My problem is similar to the mentioned example in section 2
http://www.stat.columbia.edu/~gelman/research/published/stan_jebs_2.pdf
Instead of using an exponential equation I would like to use a much more complex one, which is written in matlab and consists of hundreds of lines. So it is not easy to convert it in stan language.

My question: Is it possible to use a matlab written model in stan?

The short answer is no. The long answer is yes if you have the function and the gradients with respect to the parameters of the model and those things can be called from c++. It’s a lot of work to make that work, but it’s possible.

Hopefully it’s easier than you think. Matlab (language) isn’t too dissimilar to Stan. Unless you’ve written in the style of using vectorized operations within Matlab.

My guess is that it’ll be much easier to write in Stan than to try to get the C++ to work.

Thanks for the quick reply.

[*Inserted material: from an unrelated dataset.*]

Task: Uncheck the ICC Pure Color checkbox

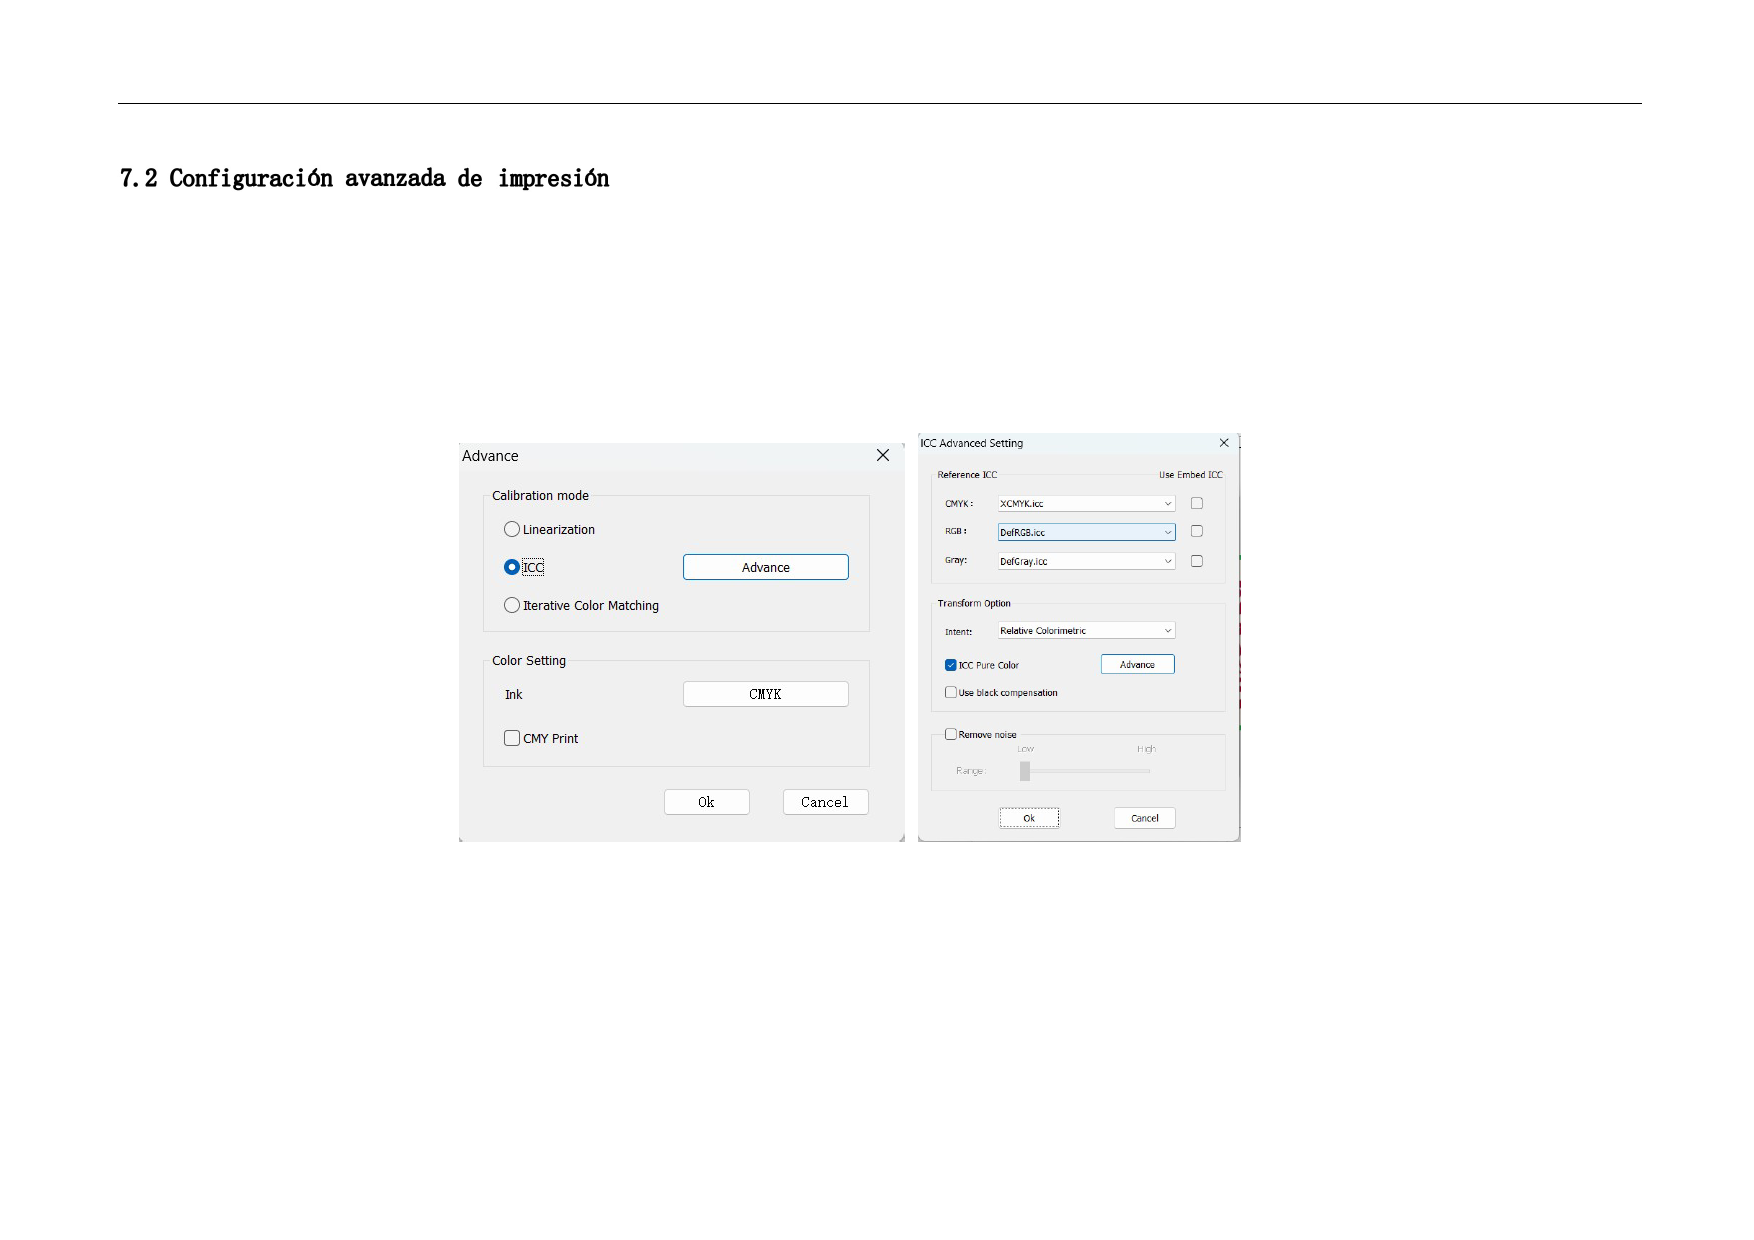Action: (951, 665)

Of course I didn’t want to hear something like that, so I have to see how to handle it.
Hopefully I get the matlab hmc to work.

Good luck.

If it’s at all complicated, you’ll want to run / implement NUTS. Tuning is difficult with HMC. And you’ll need transforms too.

I might have problems with matlab, because my problem has a constrained parameter space. Probably stan would be better, since I can declare the contraints directly. But I have to go deeper…

There are NUTS implementations for Matlab. This one is based on Matt Hoffman’s original code with adaptation added https://github.com/gpstuff-dev/gpstuff/blob/master/mc/hmc_nuts.m

Thanks alot for the provided source code for NUTS.
What I figured out is, that epsilon is iterated to zero and thus no sampling is possible.
The gradient seem to be pretty high and the parameter space is constrained, which makes it more difficult probably.
It would be very nice, if someone has a hint.